▸ Aim of the task: Without the pictures, give every record again exactly.

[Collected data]
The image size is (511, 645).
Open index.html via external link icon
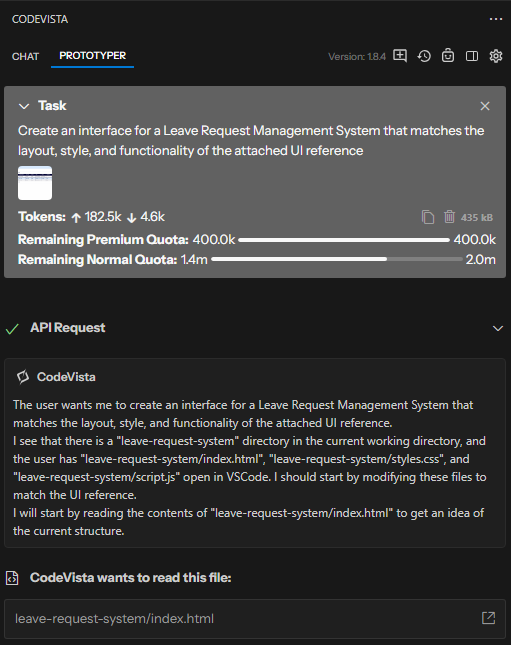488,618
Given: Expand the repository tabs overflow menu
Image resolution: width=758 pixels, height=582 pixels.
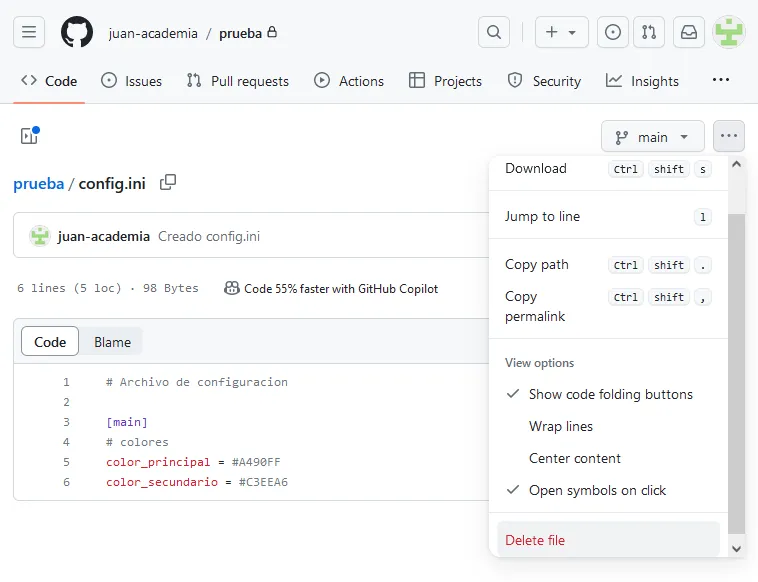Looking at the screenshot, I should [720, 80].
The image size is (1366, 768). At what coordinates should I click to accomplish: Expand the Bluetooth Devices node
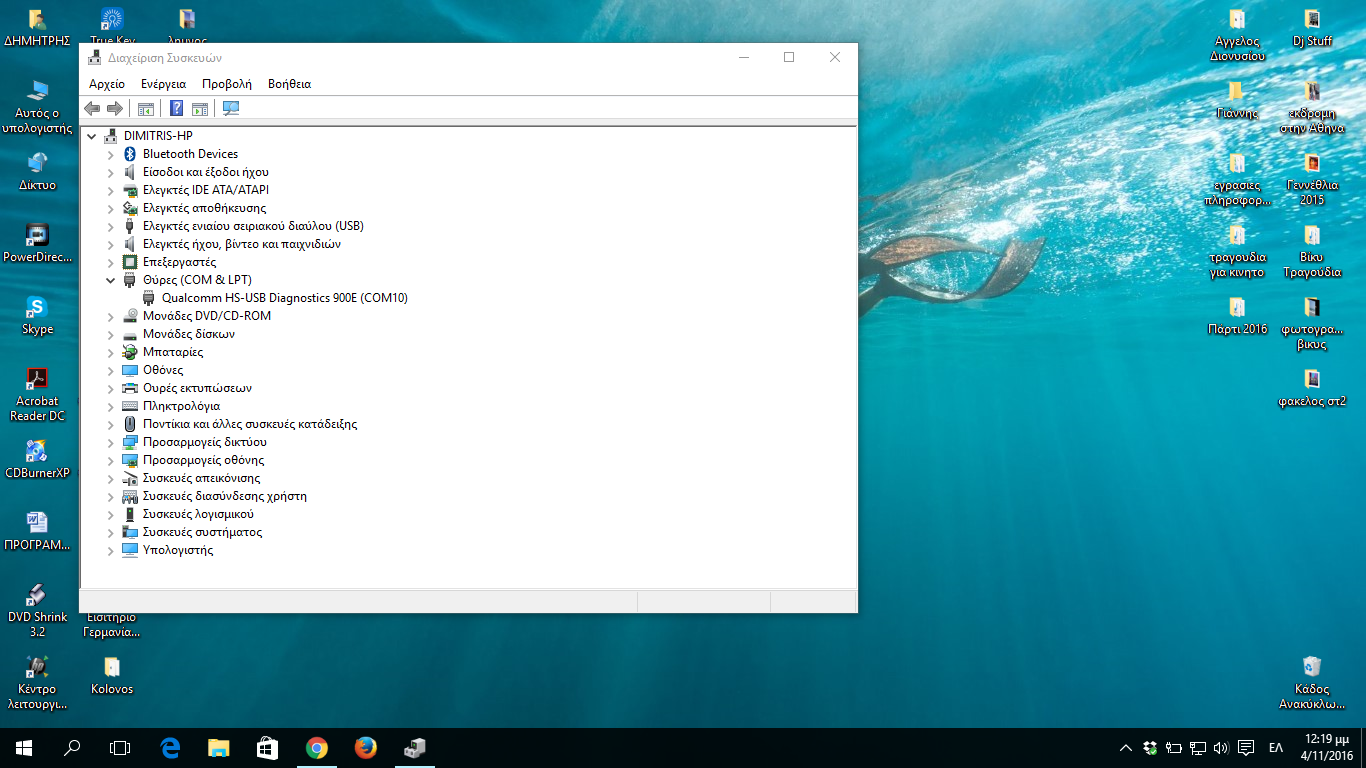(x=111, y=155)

▸ Solution:
The image size is (511, 645).
Open index.html via external link icon
488,618
Given: Expand the repository tabs overflow menu
Image resolution: width=758 pixels, height=582 pixels.
Looking at the screenshot, I should [720, 80].
The image size is (1366, 768). At what coordinates should I click to accomplish: Expand the Bluetooth Devices node
(x=111, y=155)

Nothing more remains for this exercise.